**Extracto de página:**
* * * * * * * * *
Guerra. Teologia Moral.
La historia ofrece el triste espectáculo de una Humanidad continuamente
enzarzada en luchas, destinadas a imponer, por la fuerza, la razón y el derecho,
según han declarado siempre los promotores de las mismas, aunque, en realidad,
no pocas veces ha sido la ambición el móvil secreto o manifiesto que las ha
desencadenado. Hasta nuestros días tal es el hecho que se viene repitiendo sin
solución de continuidad, con la amenaza constante de convertirse algún día en
conflagración auténticamente universal: «todavía a diario en algunas zonas del
mundo la guerra continúa sus devastaciones» (Conc. Vaticano II, Gaudium et spes=
=GS 79).
* * * * * * * * *
**Datos recopilados:**
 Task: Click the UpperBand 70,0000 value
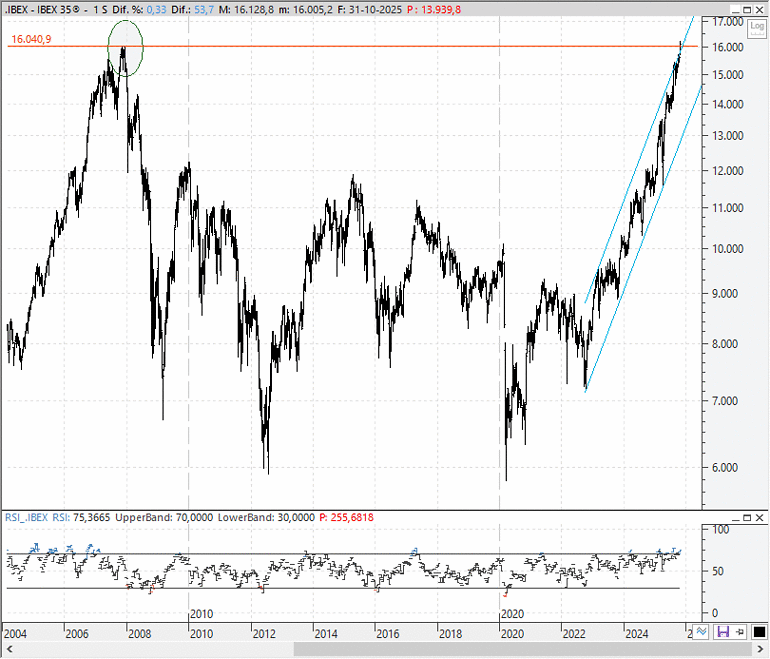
* * * * * * * * *
Reanuda el texto sobre la guerra a partir de la cita del Concilio Vaticano II con la que termina. Las líneas recopiladas no guardan relación alguna con el texto sobre la guerra.

El pensamiento cristiano ha considerado siempre la g. como un azote, un terrible
mal del que se derivan grandes calamidades para los pueblos. La Iglesia ha
tenido siempre un sentido muy vivo de lo trágico de este evento y se ha empleado
con fuerza para mitigar sus efectos, reforzando entre los hombres el sentimiento
de fraternidad universal, de unidad y de amor. Sin embargo, la g. en ciertos
casos puede ser justa. Así como el individuo puede defenderse con daño y pérdida
de la vida ajena (v. DEFENSA LEGITIMA), así también el Estado lícitamente expone
la integridad y aun la vida de sus súbditos o de los extraños, en defensa de los
derechos que le son propios, aunque no siempre sea fácil justificar con razones
evidentes una decisión tan grave.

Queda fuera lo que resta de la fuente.